_What you need to do_
a – Summarize the passage on long-acting bronchodilators in two sentences.
b – Write what follows the last sentence of the passage on long-acting bronchodilators.

_Given passage_
# # # # #

Bronchodilators evolve better and safer
Dear Dr. K: I recently heard that the “black-box” warnings on LABAs (long-lasting bronchodilators) has been removed. Is that true, and are LABAs safe?
These are two great questions. The answer to both is “yes”. It’s best, however, that we explain a few things. The two most common of these bronchodilators are Formoterol and Salmeterol. They are basically long-acting forms of Albuterol. When they first became available about 20 years ago they could be used as a single agent to treat asthma. It soon became apparent this was not a good idea in moderate-to-severe asthmatics because they don’t treat the underlying inflammation that causes the asthma in the first place.
Until this was understood there were some asthmatics who were hospitalized or even died because of severe exacerbation of their asthma. This led the FDA to do two things: No. 1. To require the black-box labeling, and No. 2. To issue specific guidelines never to use LABAs by themselves, but only in combination with an inhaled steroid.

# # # # #

_Supplied information_
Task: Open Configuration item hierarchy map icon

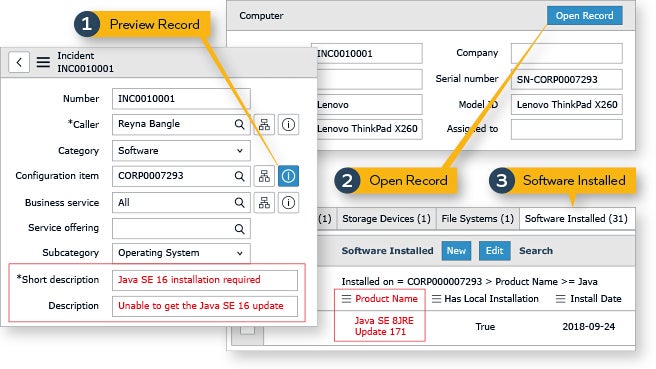Action: click(264, 176)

# # # # #

_Answers to the problems_
a – A reader asks whether the black-box warnings on long-acting bronchodilators (LABAs) have been removed and whether LABAs are safe, and the reply answers yes to both, noting that the two most common, Formoterol and Salmeterol, are basically long-acting forms of Albuterol. Used alone in moderate-to-severe asthma, they did not treat the underlying inflammation, and some asthmatics were hospitalized or died, so the FDA required black-box labeling and issued guidelines to use LABAs only in combination with an inhaled steroid.

b –
Once these guidelines were instituted, a number of academic studies have shown that these medications not only help control moderate and severe asthma, but also reduce hospitalizations and mortality.
It is for this reason that the FDA decided to do what is rarely done, and that is to remove the black-box warning. Their rationale for doing so is to eliminate patients’ fear of taking a medicine that could truly help (and not harm) them.